## DOCUMENT EXCERPT

The author is not a hero in her own story. A group of people helped her back on her two feet on her road to recovery. 

2. Haters gonna hate, but not all critics are haters

Not everything said by others is constructive feedback. Not everything facilitates growth, even if the bearer of the message is an older person or someone with more life experience. Advice or criticism is relative to the nature of the relationship. Words of evaluation do not exist a priori to the interaction context and the relationship's quality. People sometimes say awful things, deliberately or unthinkingly, perhaps to undermine others. At the same time, some people sincerely care but lack diplomacy in conveying their concerns. Here, either/or thinking that's adaptive and creative is crucial - advice could be either helpful or unhelpful, depending on the intentions of the person who dishes it out.

The tricky bit is knowing the difference between malevolence and poorly worded sentences uttered hastily without deliberation.

## JOB
Could you set down, word for word, the part of the passage on critics and feedback from "2. Haters gonna" to "hastily without deliberation."?

## DATA SHOWN
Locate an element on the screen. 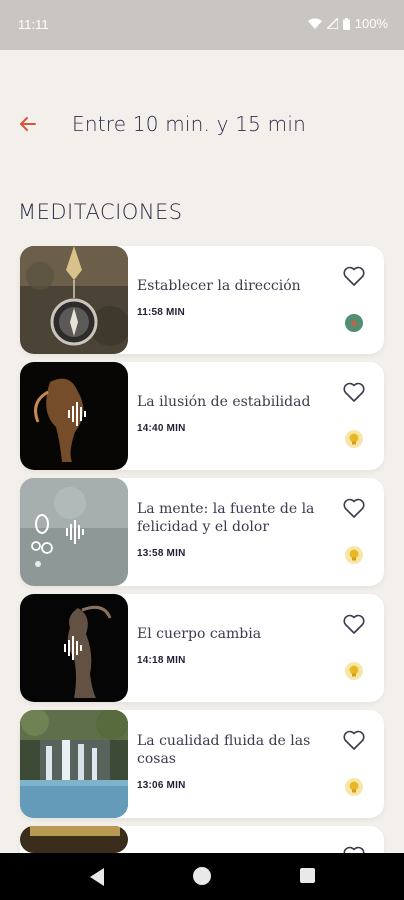 The width and height of the screenshot is (404, 900). meditation-duration: 11:58 MIN is located at coordinates (161, 312).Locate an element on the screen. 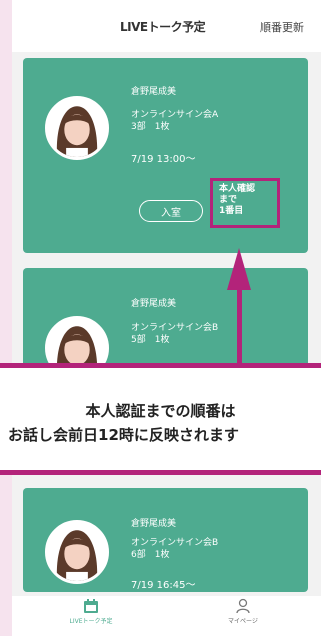 The width and height of the screenshot is (321, 636). queue-status-line: 本人確認 is located at coordinates (238, 189). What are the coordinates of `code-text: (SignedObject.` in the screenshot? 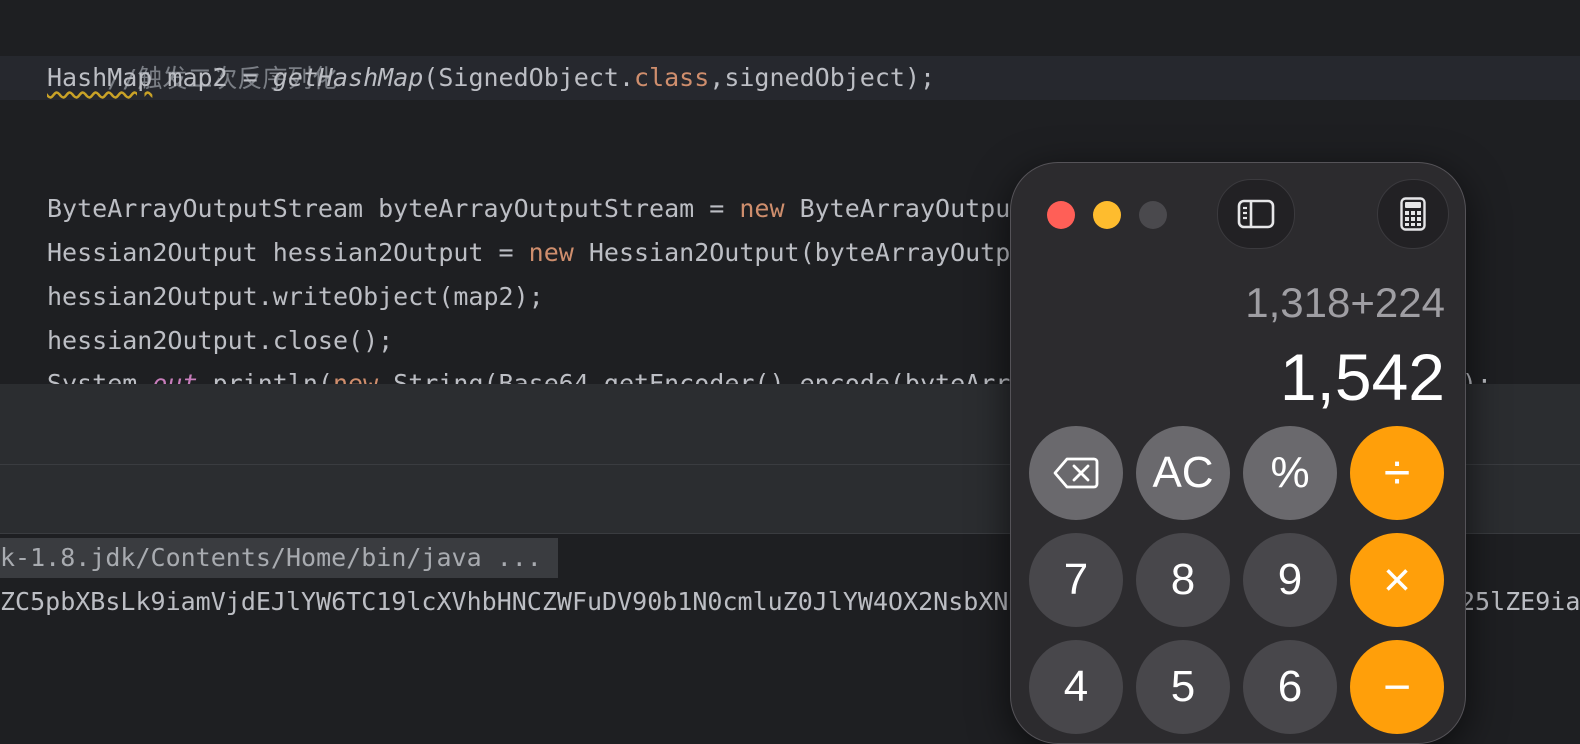 It's located at (529, 78).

## EXERCISE RESULT
2. Haters gonna hate, but not all critics are haters

Not everything said by others is constructive feedback. Not everything facilitates growth, even if the bearer of the message is an older person or someone with more life experience. Advice or criticism is relative to the nature of the relationship. Words of evaluation do not exist a priori to the interaction context and the relationship's quality. People sometimes say awful things, deliberately or unthinkingly, perhaps to undermine others. At the same time, some people sincerely care but lack diplomacy in conveying their concerns. Here, either/or thinking that's adaptive and creative is crucial - advice could be either helpful or unhelpful, depending on the intentions of the person who dishes it out.

The tricky bit is knowing the difference between malevolence and poorly worded sentences uttered hastily without deliberation.